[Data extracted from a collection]
# # # # #

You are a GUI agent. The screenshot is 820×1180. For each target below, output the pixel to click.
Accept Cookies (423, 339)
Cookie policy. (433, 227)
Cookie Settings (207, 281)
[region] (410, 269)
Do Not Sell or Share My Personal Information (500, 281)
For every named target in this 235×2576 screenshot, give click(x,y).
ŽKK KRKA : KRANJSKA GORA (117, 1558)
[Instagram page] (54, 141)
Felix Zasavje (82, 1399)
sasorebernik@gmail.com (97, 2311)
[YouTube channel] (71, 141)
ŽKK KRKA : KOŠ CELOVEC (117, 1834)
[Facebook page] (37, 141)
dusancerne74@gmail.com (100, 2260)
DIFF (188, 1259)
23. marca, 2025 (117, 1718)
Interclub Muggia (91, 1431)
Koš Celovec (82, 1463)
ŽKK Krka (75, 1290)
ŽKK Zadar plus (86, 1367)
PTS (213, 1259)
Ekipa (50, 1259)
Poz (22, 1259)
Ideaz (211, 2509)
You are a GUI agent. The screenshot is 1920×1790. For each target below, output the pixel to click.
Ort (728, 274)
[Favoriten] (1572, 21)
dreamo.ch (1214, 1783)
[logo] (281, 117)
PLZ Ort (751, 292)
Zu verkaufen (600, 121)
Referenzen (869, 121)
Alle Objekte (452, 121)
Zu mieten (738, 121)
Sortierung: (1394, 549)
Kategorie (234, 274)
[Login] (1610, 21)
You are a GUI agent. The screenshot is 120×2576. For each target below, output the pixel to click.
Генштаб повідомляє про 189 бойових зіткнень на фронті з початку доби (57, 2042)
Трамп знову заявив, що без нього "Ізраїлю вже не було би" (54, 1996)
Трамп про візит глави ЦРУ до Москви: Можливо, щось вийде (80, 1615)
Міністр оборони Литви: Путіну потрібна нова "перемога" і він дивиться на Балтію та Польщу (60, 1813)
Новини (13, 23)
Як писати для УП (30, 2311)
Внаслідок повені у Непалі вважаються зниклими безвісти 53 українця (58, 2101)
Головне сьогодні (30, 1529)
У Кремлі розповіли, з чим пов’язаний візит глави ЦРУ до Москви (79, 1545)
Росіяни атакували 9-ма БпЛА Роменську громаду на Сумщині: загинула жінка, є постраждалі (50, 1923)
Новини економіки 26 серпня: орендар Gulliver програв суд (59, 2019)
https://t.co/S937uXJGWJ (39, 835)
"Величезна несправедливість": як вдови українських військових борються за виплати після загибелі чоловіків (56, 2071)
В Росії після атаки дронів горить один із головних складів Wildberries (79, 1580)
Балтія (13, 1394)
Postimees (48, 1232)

# # # # #

Starting with the first line above and ending with the line that holds "ŽKK KRKA : KRANJSKA GORA (117, 1558)", restate each line word for word and add nothing else.

**Result:**
You are a GUI agent. The screenshot is 820×1180. For each target below, output the pixel to click.
Accept Cookies (423, 339)
Cookie policy. (433, 227)
Cookie Settings (207, 281)
[region] (410, 269)
Do Not Sell or Share My Personal Information (500, 281)
For every named target in this 235×2576 screenshot, give click(x,y).
ŽKK KRKA : KRANJSKA GORA (117, 1558)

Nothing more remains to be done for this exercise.